Prompt — Change "GUI agent" to "screen helper" throughout the data below, keeping every other line the same, and leave out the pictures.

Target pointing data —

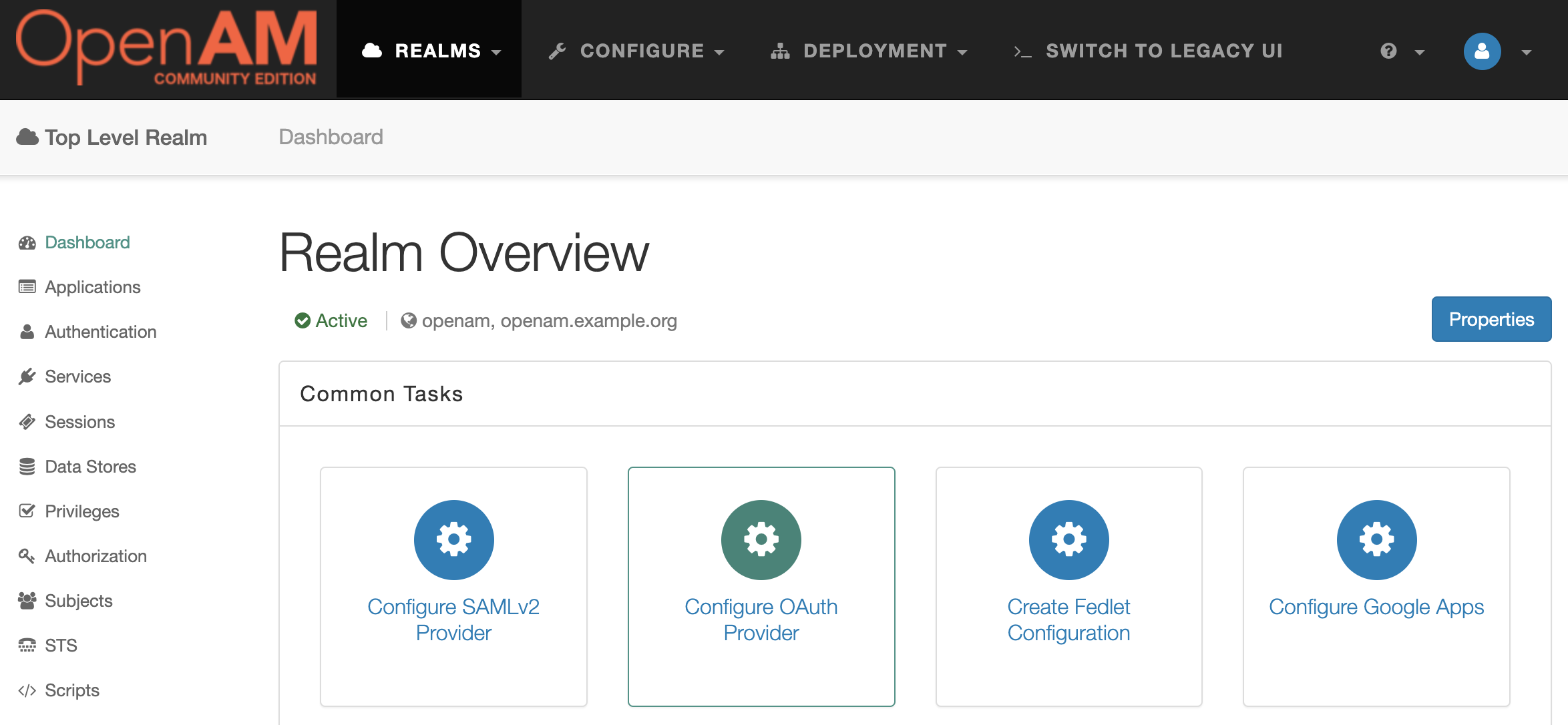The width and height of the screenshot is (1568, 725).
Task: Click the help question mark icon
Action: pyautogui.click(x=1389, y=51)
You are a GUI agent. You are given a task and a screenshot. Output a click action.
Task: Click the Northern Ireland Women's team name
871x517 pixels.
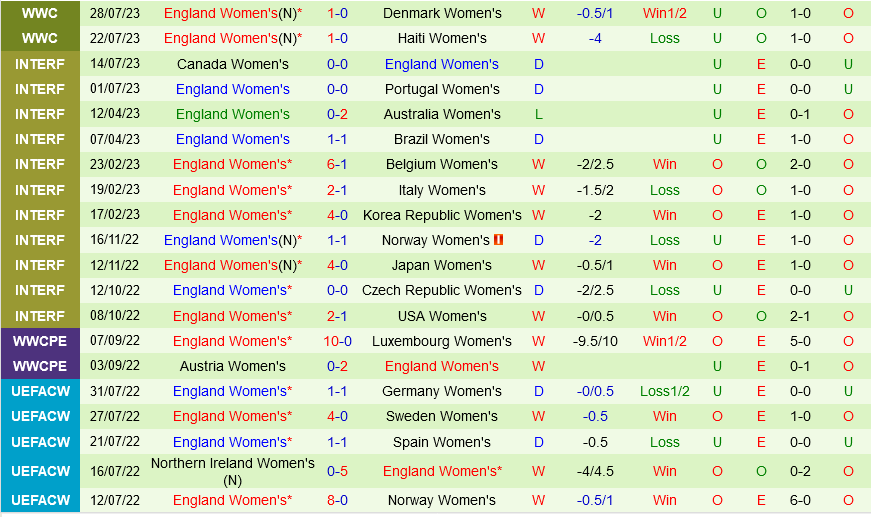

Answer to the exercise —
The width and height of the screenshot is (1568, 725).
Task: Click the help question mark icon
Action: pyautogui.click(x=1389, y=51)
You are a screen helper. You are given a task and a screenshot. Output a click action.
Task: Click the Northern Ireland Women's team name
871x517 pixels.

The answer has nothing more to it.